_WORK REQUIRED_
Copy the data below word for word, from the line containing "Click the red L loss badge" up to and including the line containing "click(x=360, y=77)".

### DATA SUPPLIED ###

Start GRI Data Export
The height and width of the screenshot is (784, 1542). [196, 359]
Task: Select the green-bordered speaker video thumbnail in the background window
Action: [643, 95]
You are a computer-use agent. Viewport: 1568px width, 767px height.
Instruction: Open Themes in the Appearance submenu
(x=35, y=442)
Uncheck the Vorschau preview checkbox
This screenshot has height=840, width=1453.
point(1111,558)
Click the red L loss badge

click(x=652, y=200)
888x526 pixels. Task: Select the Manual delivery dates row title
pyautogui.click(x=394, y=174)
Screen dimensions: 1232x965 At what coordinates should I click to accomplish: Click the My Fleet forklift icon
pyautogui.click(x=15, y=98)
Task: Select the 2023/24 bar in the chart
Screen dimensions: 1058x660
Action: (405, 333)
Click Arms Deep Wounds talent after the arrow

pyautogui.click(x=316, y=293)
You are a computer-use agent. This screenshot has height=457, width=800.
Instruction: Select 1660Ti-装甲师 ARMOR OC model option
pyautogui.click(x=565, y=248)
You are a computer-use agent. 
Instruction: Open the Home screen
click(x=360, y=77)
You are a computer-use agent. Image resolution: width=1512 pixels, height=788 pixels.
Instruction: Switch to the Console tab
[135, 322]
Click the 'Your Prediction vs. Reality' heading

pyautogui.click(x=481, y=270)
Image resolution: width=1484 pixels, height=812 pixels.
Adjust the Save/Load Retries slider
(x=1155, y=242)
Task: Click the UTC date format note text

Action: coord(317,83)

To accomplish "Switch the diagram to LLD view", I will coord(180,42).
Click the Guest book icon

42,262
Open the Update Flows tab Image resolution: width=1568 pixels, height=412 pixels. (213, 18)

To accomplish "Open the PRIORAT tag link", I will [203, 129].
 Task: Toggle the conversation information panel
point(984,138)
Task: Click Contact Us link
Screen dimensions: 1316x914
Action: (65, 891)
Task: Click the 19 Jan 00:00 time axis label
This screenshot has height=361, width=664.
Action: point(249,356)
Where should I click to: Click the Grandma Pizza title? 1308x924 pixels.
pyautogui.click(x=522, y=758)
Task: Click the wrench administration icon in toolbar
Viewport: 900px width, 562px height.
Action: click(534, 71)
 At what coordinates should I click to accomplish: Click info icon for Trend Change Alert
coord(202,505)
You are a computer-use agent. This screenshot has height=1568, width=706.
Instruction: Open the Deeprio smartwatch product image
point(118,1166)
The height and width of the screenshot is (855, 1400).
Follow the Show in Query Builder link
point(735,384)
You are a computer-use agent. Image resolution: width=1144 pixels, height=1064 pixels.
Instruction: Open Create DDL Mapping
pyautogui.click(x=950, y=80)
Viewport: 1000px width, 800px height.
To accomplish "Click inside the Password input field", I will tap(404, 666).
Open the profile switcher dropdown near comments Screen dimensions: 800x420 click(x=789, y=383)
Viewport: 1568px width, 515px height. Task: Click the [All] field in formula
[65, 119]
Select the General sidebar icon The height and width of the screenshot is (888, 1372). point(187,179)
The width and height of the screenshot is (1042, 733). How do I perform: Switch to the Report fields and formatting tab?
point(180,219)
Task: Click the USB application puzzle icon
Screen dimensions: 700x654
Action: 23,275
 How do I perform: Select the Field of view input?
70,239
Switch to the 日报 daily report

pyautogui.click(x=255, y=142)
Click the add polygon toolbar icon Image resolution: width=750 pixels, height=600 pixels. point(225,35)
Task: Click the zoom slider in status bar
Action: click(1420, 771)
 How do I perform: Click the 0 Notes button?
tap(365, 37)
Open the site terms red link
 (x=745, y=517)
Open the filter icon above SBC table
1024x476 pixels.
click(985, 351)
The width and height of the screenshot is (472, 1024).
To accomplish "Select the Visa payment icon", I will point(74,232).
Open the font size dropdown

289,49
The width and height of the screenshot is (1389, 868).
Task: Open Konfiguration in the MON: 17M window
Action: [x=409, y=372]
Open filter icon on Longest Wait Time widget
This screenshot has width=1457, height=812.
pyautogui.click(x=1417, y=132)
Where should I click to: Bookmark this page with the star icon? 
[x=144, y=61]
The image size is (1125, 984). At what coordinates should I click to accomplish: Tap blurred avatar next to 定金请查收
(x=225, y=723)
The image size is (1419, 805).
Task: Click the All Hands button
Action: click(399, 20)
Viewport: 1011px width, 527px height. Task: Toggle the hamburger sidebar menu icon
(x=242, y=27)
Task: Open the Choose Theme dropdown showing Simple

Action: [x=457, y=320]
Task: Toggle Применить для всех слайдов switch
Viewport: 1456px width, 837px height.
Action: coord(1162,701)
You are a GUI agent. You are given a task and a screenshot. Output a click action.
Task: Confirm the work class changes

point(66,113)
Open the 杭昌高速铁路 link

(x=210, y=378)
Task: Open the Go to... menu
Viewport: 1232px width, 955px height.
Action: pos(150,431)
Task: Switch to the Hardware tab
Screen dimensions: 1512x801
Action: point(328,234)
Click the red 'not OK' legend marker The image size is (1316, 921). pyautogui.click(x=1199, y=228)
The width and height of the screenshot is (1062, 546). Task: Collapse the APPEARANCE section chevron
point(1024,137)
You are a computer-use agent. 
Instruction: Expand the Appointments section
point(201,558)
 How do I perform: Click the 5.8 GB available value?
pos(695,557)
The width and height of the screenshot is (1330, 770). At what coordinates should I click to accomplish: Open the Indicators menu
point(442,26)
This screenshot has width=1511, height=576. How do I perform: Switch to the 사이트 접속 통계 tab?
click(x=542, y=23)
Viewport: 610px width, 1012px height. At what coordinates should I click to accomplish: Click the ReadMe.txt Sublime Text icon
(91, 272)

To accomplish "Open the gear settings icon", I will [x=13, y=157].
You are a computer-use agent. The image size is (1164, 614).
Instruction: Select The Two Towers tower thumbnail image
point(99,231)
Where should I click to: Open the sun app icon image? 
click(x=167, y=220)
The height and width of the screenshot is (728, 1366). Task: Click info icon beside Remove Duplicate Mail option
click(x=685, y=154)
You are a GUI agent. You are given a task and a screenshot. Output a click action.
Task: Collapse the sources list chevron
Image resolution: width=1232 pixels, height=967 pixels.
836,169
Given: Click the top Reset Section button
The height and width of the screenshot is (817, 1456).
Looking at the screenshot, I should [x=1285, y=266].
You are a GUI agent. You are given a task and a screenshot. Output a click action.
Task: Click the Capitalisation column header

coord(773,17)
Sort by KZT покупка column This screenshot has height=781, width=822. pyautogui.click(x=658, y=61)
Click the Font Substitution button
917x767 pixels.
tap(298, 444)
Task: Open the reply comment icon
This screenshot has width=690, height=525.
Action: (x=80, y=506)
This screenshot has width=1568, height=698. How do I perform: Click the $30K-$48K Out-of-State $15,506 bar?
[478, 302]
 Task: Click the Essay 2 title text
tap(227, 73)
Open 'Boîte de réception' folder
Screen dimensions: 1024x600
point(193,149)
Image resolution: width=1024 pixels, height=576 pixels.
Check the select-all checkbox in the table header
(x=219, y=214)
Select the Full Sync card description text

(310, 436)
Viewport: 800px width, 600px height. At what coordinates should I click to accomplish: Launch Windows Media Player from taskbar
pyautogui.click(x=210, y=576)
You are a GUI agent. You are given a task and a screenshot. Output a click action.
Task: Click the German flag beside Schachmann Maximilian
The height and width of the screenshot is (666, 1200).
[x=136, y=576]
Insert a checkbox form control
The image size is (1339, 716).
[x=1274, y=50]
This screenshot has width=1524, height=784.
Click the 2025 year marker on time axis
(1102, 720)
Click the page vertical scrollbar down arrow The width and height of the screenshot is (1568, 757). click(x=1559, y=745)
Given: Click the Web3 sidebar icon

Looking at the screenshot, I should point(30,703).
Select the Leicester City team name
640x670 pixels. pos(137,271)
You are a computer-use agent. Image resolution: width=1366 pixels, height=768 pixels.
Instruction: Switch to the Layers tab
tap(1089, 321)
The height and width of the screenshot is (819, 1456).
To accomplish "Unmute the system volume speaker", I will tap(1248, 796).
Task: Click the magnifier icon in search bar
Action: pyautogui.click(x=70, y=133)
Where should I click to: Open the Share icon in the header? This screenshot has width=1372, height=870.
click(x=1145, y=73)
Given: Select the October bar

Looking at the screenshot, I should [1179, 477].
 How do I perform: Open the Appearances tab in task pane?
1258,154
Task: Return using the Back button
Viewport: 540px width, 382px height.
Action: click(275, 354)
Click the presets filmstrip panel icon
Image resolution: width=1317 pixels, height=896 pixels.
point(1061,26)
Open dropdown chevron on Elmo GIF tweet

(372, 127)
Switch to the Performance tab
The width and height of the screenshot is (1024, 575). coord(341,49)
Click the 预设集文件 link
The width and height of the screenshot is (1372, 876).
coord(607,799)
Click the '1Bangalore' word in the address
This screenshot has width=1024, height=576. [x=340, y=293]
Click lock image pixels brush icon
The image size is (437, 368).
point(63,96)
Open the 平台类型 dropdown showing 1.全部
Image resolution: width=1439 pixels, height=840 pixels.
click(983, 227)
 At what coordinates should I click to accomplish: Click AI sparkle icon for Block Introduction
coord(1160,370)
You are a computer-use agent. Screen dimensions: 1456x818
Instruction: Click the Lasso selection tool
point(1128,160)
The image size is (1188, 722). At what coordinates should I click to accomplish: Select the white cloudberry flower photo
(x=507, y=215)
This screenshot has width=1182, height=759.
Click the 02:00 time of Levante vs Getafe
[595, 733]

###

_CORRECT OUTPUT_
Click the red L loss badge

click(x=652, y=200)
888x526 pixels. Task: Select the Manual delivery dates row title
pyautogui.click(x=394, y=174)
Screen dimensions: 1232x965 At what coordinates should I click to accomplish: Click the My Fleet forklift icon
pyautogui.click(x=15, y=98)
Task: Select the 2023/24 bar in the chart
Screen dimensions: 1058x660
Action: (405, 333)
Click Arms Deep Wounds talent after the arrow

pyautogui.click(x=316, y=293)
You are a computer-use agent. This screenshot has height=457, width=800.
Instruction: Select 1660Ti-装甲师 ARMOR OC model option
pyautogui.click(x=565, y=248)
You are a computer-use agent. 
Instruction: Open the Home screen
click(x=360, y=77)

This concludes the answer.